Aim of the task — Each entry must appear in the answer exactly as written.

Stored items —
[Start of Attachment]
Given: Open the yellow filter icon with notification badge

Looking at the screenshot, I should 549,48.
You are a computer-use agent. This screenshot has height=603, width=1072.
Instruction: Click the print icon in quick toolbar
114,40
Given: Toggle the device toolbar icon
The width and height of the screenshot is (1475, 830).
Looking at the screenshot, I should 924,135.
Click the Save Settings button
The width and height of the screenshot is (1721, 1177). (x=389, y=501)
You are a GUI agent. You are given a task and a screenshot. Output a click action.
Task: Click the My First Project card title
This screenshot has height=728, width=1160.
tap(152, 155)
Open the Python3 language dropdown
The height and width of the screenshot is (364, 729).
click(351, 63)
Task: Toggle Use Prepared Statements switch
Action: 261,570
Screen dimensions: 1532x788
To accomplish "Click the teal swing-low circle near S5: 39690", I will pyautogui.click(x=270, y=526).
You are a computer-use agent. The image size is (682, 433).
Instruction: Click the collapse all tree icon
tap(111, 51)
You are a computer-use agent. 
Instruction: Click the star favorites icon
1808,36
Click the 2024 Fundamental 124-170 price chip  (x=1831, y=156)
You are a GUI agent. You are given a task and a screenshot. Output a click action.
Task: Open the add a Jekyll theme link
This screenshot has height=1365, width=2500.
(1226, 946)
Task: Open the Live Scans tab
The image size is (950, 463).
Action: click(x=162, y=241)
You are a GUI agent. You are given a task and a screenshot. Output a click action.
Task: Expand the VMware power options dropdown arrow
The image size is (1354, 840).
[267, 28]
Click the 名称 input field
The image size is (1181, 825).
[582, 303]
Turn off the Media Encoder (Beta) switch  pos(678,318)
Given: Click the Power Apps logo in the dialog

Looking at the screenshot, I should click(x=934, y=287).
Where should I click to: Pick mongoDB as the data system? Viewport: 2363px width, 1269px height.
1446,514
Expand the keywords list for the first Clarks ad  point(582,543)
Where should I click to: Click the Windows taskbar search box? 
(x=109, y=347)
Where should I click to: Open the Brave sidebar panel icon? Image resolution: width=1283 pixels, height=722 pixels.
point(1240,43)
[End of Attachment]
Answer to this task —
Given: Open the yellow filter icon with notification badge

Looking at the screenshot, I should 549,48.
You are a computer-use agent. This screenshot has height=603, width=1072.
Instruction: Click the print icon in quick toolbar
114,40
Given: Toggle the device toolbar icon
The width and height of the screenshot is (1475, 830).
Looking at the screenshot, I should 924,135.
Click the Save Settings button
The width and height of the screenshot is (1721, 1177). (x=389, y=501)
You are a GUI agent. You are given a task and a screenshot. Output a click action.
Task: Click the My First Project card title
This screenshot has height=728, width=1160.
tap(152, 155)
Open the Python3 language dropdown
The height and width of the screenshot is (364, 729).
click(351, 63)
Task: Toggle Use Prepared Statements switch
Action: 261,570
Screen dimensions: 1532x788
To accomplish "Click the teal swing-low circle near S5: 39690", I will pyautogui.click(x=270, y=526).
You are a computer-use agent. The image size is (682, 433).
Instruction: Click the collapse all tree icon
tap(111, 51)
You are a computer-use agent. 
Instruction: Click the star favorites icon
1808,36
Click the 2024 Fundamental 124-170 price chip  (x=1831, y=156)
You are a GUI agent. You are given a task and a screenshot. Output a click action.
Task: Open the add a Jekyll theme link
This screenshot has height=1365, width=2500.
(1226, 946)
Task: Open the Live Scans tab
The image size is (950, 463).
Action: click(x=162, y=241)
You are a GUI agent. You are given a task and a screenshot. Output a click action.
Task: Expand the VMware power options dropdown arrow
The image size is (1354, 840).
[267, 28]
Click the 名称 input field
The image size is (1181, 825).
[582, 303]
Turn off the Media Encoder (Beta) switch  pos(678,318)
Given: Click the Power Apps logo in the dialog

Looking at the screenshot, I should click(x=934, y=287).
Where should I click to: Pick mongoDB as the data system? Viewport: 2363px width, 1269px height.
1446,514
Expand the keywords list for the first Clarks ad  point(582,543)
Where should I click to: Click the Windows taskbar search box? 
(x=109, y=347)
Where should I click to: Open the Brave sidebar panel icon? Image resolution: width=1283 pixels, height=722 pixels.
point(1240,43)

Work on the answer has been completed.